**PROBLEM STATEMENT**
Repeat only what runs from the line with "The image size" through the last line of the data below, both included, keeping every word as it is and leaving out the pictures.

━━━━━ EXCERPTED DATA ━━━━━

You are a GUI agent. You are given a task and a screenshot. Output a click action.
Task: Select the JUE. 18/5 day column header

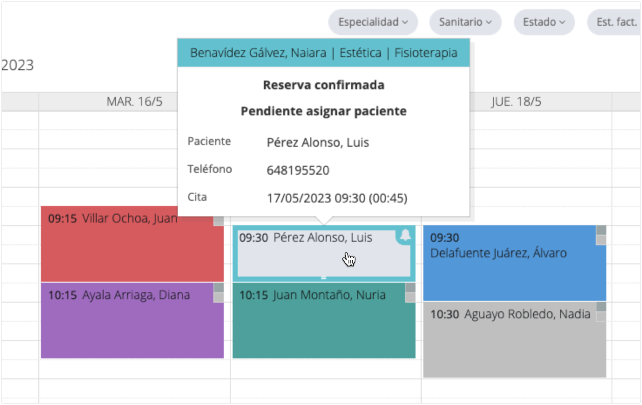(516, 102)
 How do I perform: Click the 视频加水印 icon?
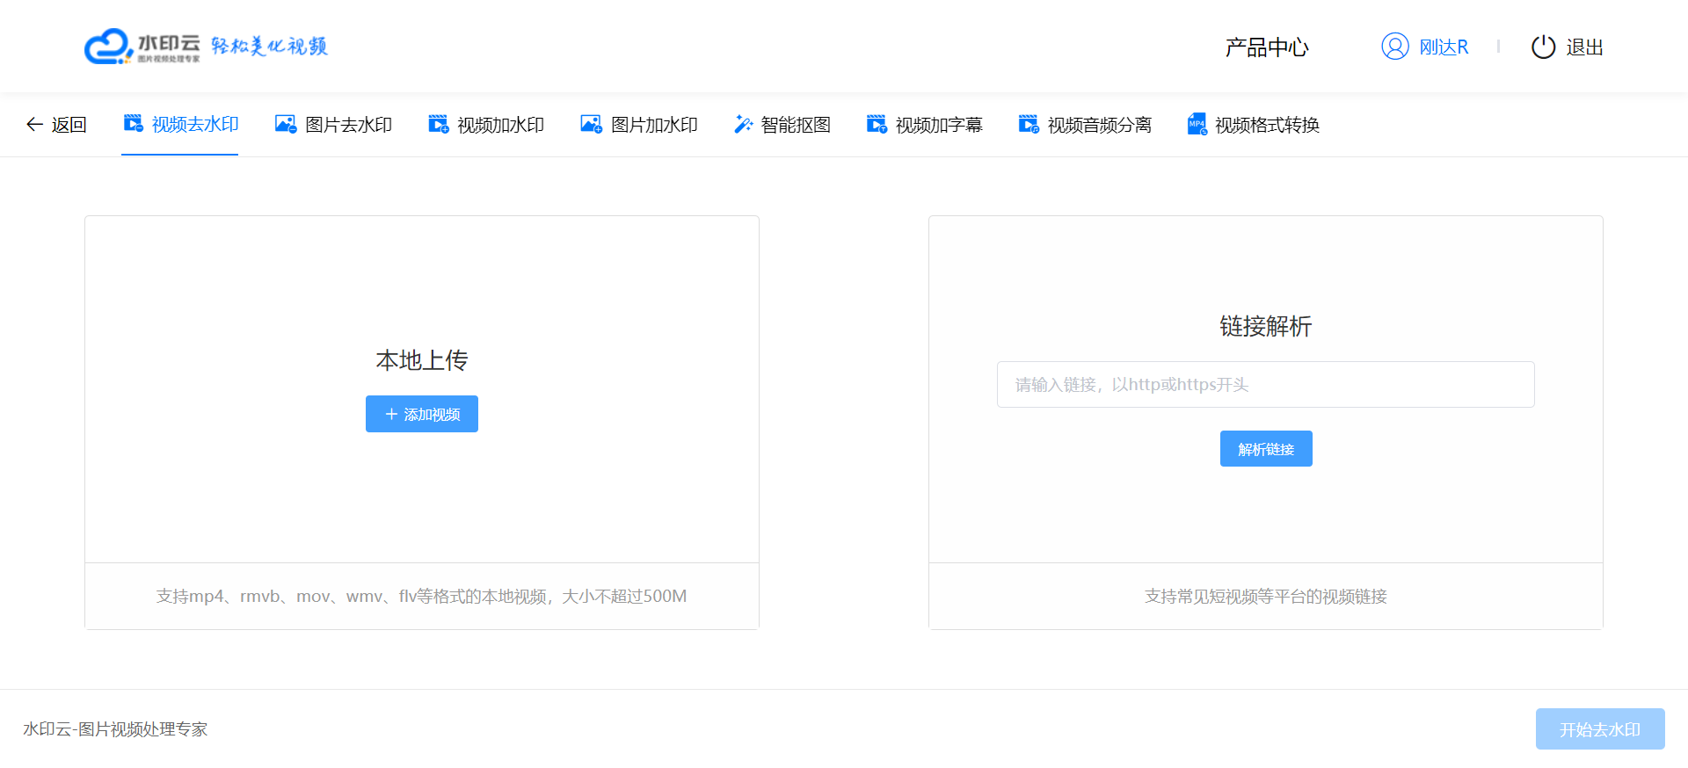tap(438, 124)
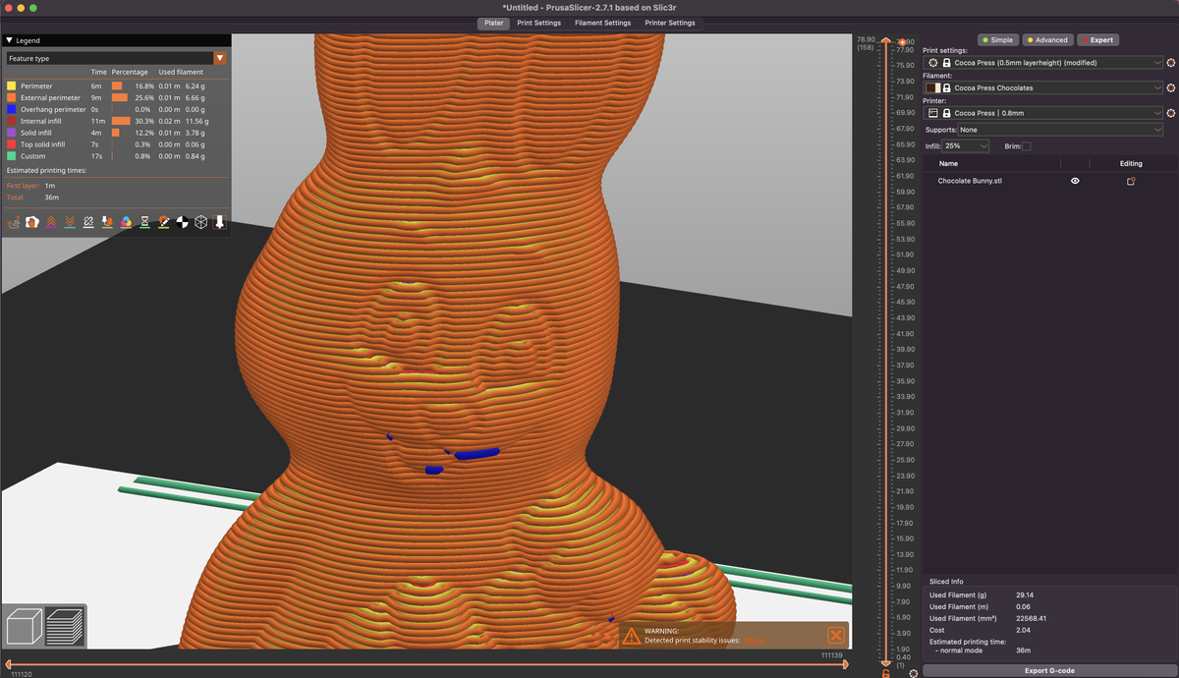
Task: Switch to sliced layers preview icon
Action: (65, 627)
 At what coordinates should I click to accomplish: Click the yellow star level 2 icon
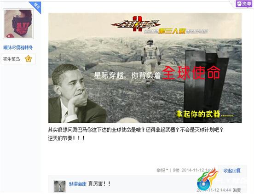click(x=29, y=59)
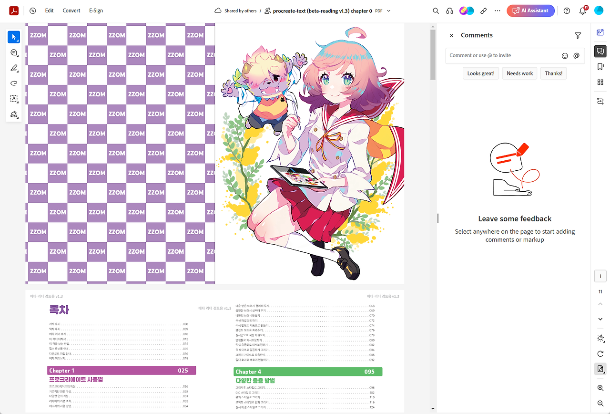Select the Comment speech bubble tool
Image resolution: width=610 pixels, height=414 pixels.
tap(13, 52)
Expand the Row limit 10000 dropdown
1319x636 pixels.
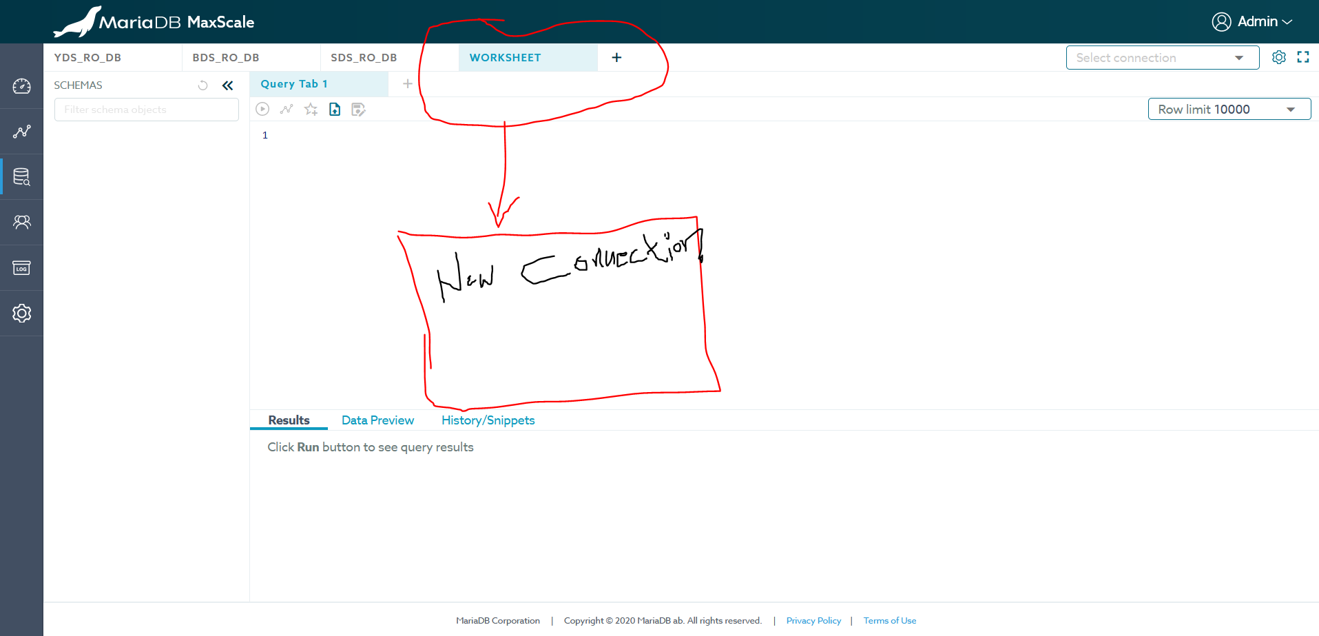click(x=1229, y=109)
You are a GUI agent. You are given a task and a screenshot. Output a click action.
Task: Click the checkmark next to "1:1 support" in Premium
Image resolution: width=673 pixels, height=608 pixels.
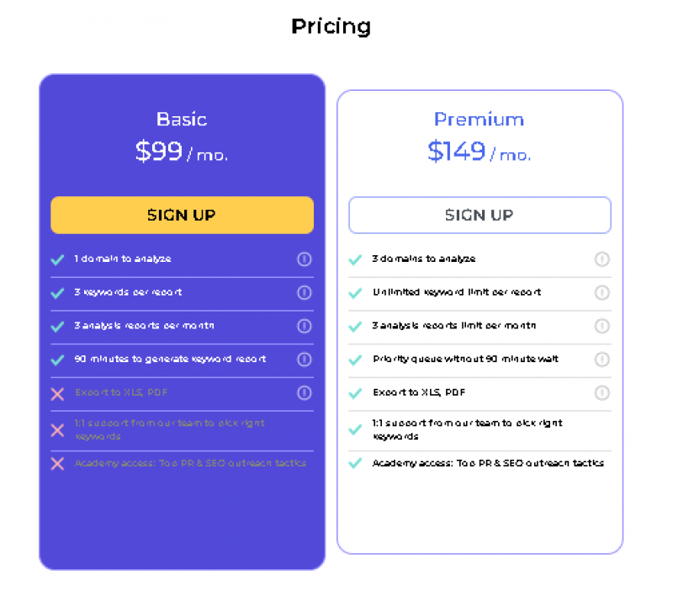point(356,429)
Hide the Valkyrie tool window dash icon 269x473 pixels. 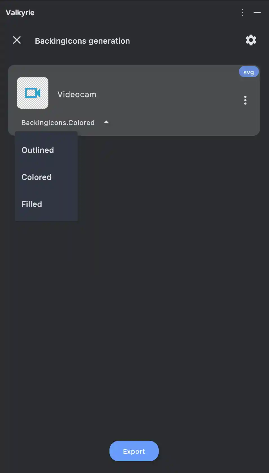pyautogui.click(x=257, y=12)
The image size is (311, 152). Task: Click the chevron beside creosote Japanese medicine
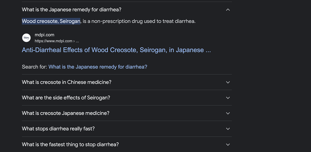pos(228,113)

━━━━━

**SOLUTION TO THIS EXERCISE**
The image size is (311, 152). Task: Click the chevron beside creosote Japanese medicine
pos(228,113)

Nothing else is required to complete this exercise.